• _Work request A_:
Answer these questions about the book reviews, one line each:
(i) Through what campaign was Fantastic Night purchased?
(ii) To which islands does Miranda travel in The Lightkeepers?
(iii) Which bookstore did the reviewer's parents search, and in what city?
• _Work request B_:
Repeat the part of the book reviews between "Fantastic Night by" and "joy to read.", inclusive.
• _Work request C_:
Please say whether each statement agrees with the book reviews, and quote the deciding words:
(i) The reviewer enjoyed every tale in Fantastic Night.
(ii) The Lightkeepers is Abby Geni's debut novel.
(iii) Miranda's residency on the islands lasts two years.

Fantastic Night by Stefan Zweig ****
9781782271482I purchased Fantastic Night as part of Oxfam’s wonderful 2016 Scorching Summer Reads campaign.  I was already familiar with Zweig’s work, and remember how enraptured I was when reading the excellent The Post Office Girl some years ago.  Fantastic Night provides a mixture of novellas and short stories, many of which I hadn’t come across before.

As with all of the Pushkin Press titles which I have had the pleasure of reading thus far, the translation here is seamless. There were a couple of tales I wasn’t that enamoured with, but those which I loved or very much admired greatly outweighed these. Zweig is a masterfully perceptive author, and there was such a difference to every one of the stories here. ‘Letter from an Unknown Woman’ is stunning. Fantastic Night is a real joy to read.

 

The Lightkeepers by Abby Geni ***** 9781619026001
Before gushing uncontrollably about Abby Geni’s masterful The Lightkeepers, I shall just copy the blurb so that you get some context about the story: ‘In The Lightkeepers, we follow Miranda, a nature photographer who travels to the Farallon Islands, an exotic and dangerous archipelago off the coast of California, for a one-year residency capturing the landscape. Her only companions are the scientists studying there, odd and quirky refugees from the mainland living in rustic conditions; they document the fish populations around the island, the bold trio of sharks called the Sisters that hunt the surrounding waters, and the overwhelming bird population who, at times, create the need to wear hard hats as protection from their attacks. Shortly after her arrival, Miranda is assaulted by one of the inhabitants of the islands. A few days later, her assailant is found dead, perhaps the result of an accident. As the novel unfolds, Miranda gives witness to the natural wonders of this special place as she grapples with what has happened to her and deepens her connection (and her suspicions) to her companions, while falling under the thrall of the legends of the place nicknamed “the Islands of the Dead.” And when more violence occurs, each member of this strange community falls under suspicion. The Lightkeepers upends the traditional structure of a mystery novel –an isolated environment, a limited group of characters who might not be trustworthy, a death that may or may not have been accidental, a balance of discovery and action –while also exploring wider themes of the natural world, the power of loss, and the nature of recovery.’

I very much enjoyed Geni’s short story collection, The Last Animal, and couldn’t wait to read her debut novel.  My parents scoured The Strand for me on a recent trip to New York, and I couldn’t have been happier when they presented me with it (and three other equally wonderful tomes).  Geni’s novel explores similar themes to those in her story collection – nature, humans, and the effects of one upon the other.

• _Extracted records_:
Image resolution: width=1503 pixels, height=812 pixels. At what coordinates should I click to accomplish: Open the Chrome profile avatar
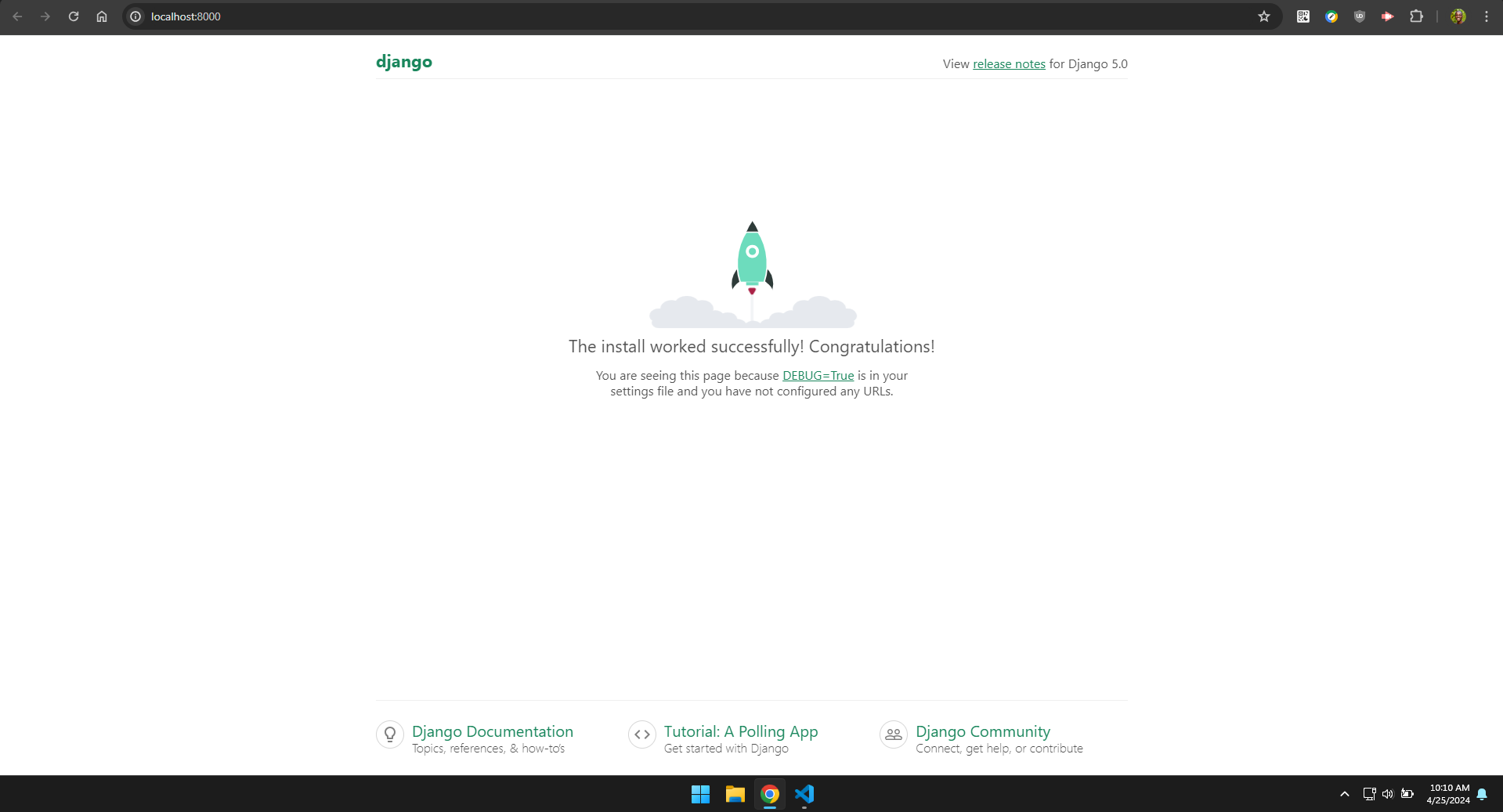click(1458, 16)
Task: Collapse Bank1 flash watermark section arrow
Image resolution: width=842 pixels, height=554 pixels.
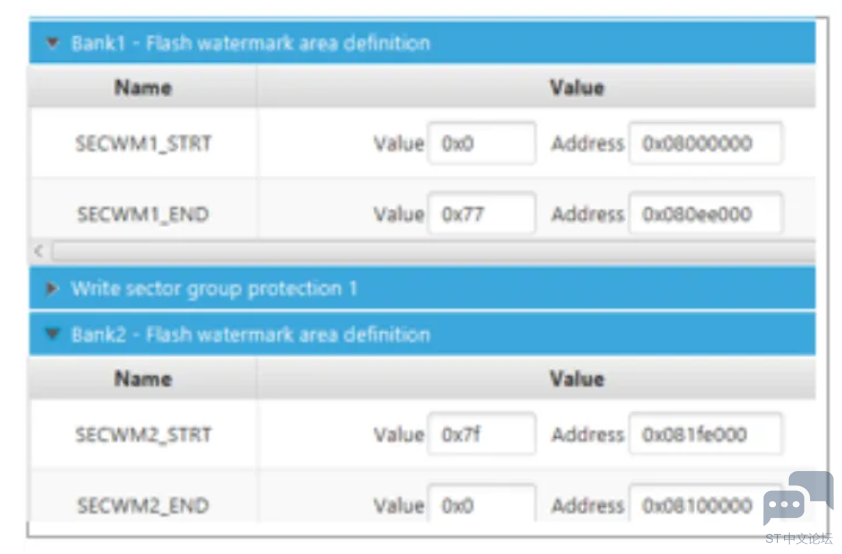Action: [52, 44]
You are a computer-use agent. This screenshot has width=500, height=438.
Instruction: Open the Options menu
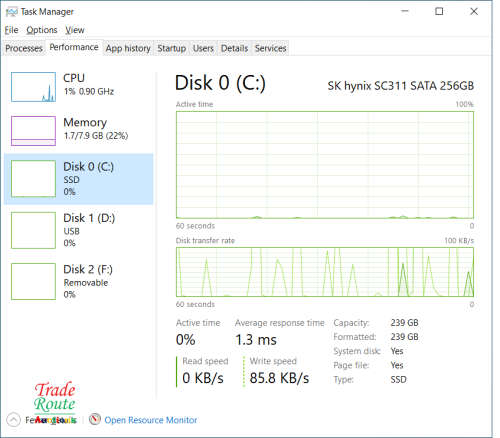(x=42, y=30)
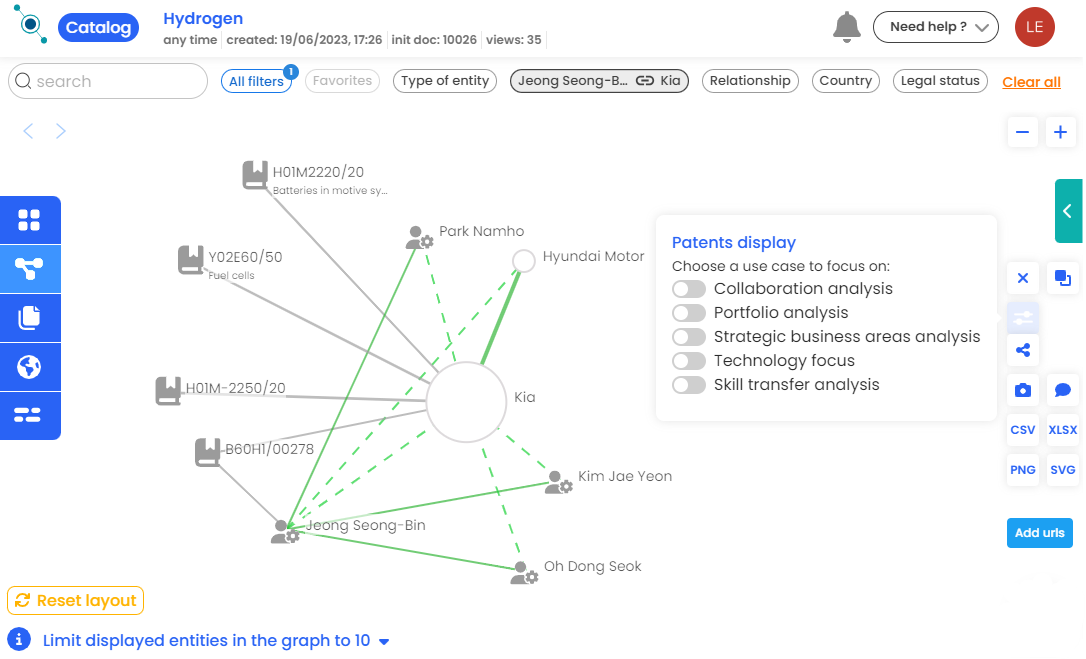Click the share icon on right toolbar
Viewport: 1086px width, 659px height.
click(x=1022, y=350)
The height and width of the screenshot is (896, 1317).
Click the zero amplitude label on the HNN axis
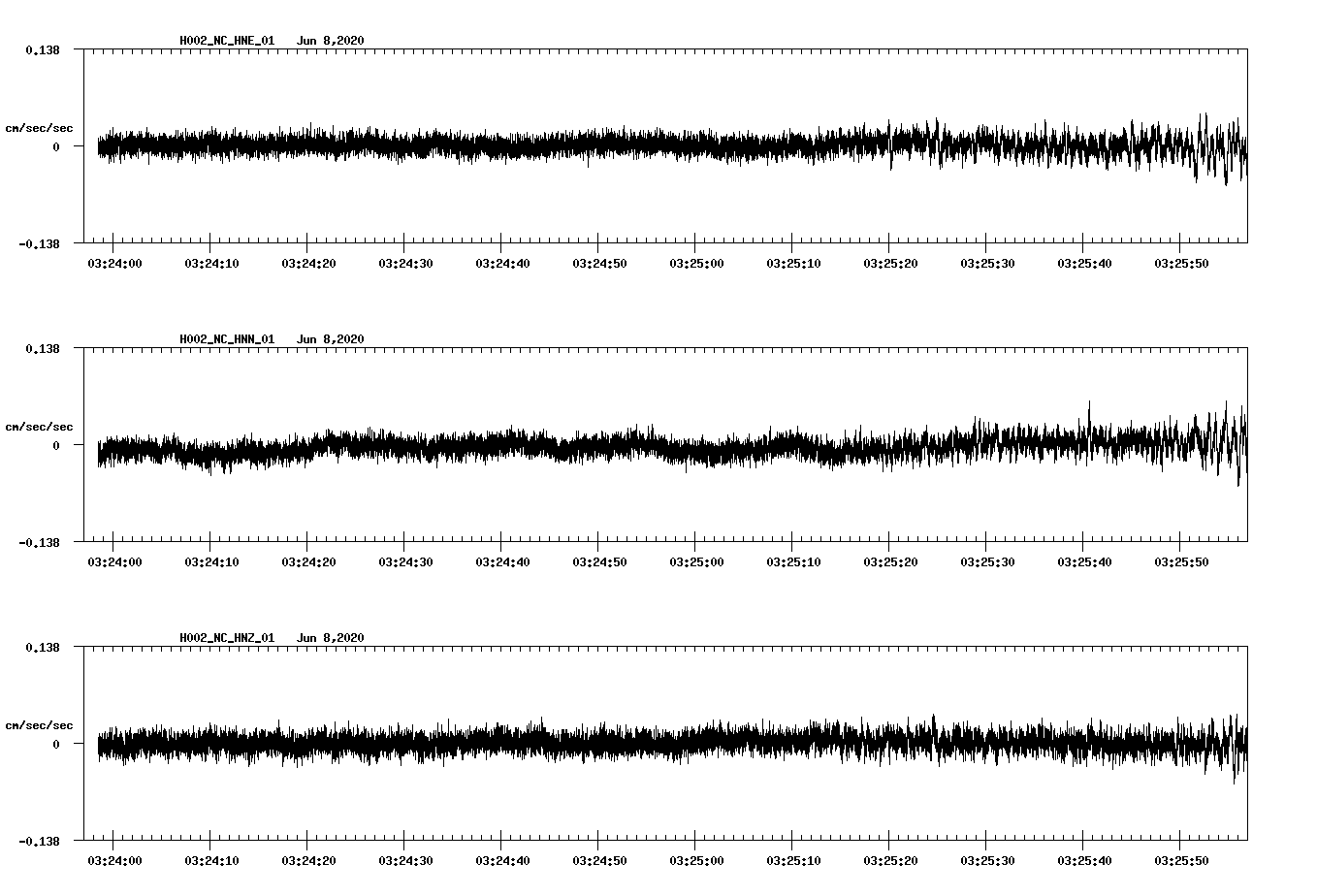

• _Written answer A_:
(i) Oxfam's 2016 Scorching Summer Reads campaign
(ii) The Farallon Islands
(iii) The Strand, in New York

• _Written answer B_:
Fantastic Night by Stefan Zweig ****
9781782271482I purchased Fantastic Night as part of Oxfam’s wonderful 2016 Scorching Summer Reads campaign.  I was already familiar with Zweig’s work, and remember how enraptured I was when reading the excellent The Post Office Girl some years ago.  Fantastic Night provides a mixture of novellas and short stories, many of which I hadn’t come across before.

As with all of the Pushkin Press titles which I have had the pleasure of reading thus far, the translation here is seamless. There were a couple of tales I wasn’t that enamoured with, but those which I loved or very much admired greatly outweighed these. Zweig is a masterfully perceptive author, and there was such a difference to every one of the stories here. ‘Letter from an Unknown Woman’ is stunning. Fantastic Night is a real joy to read.

• _Written answer C_:
(i) No: "There were a couple of tales I wasn’t that enamoured with"
(ii) Yes: "couldn’t wait to read her debut novel"
(iii) No: "for a one-year residency capturing the landscape"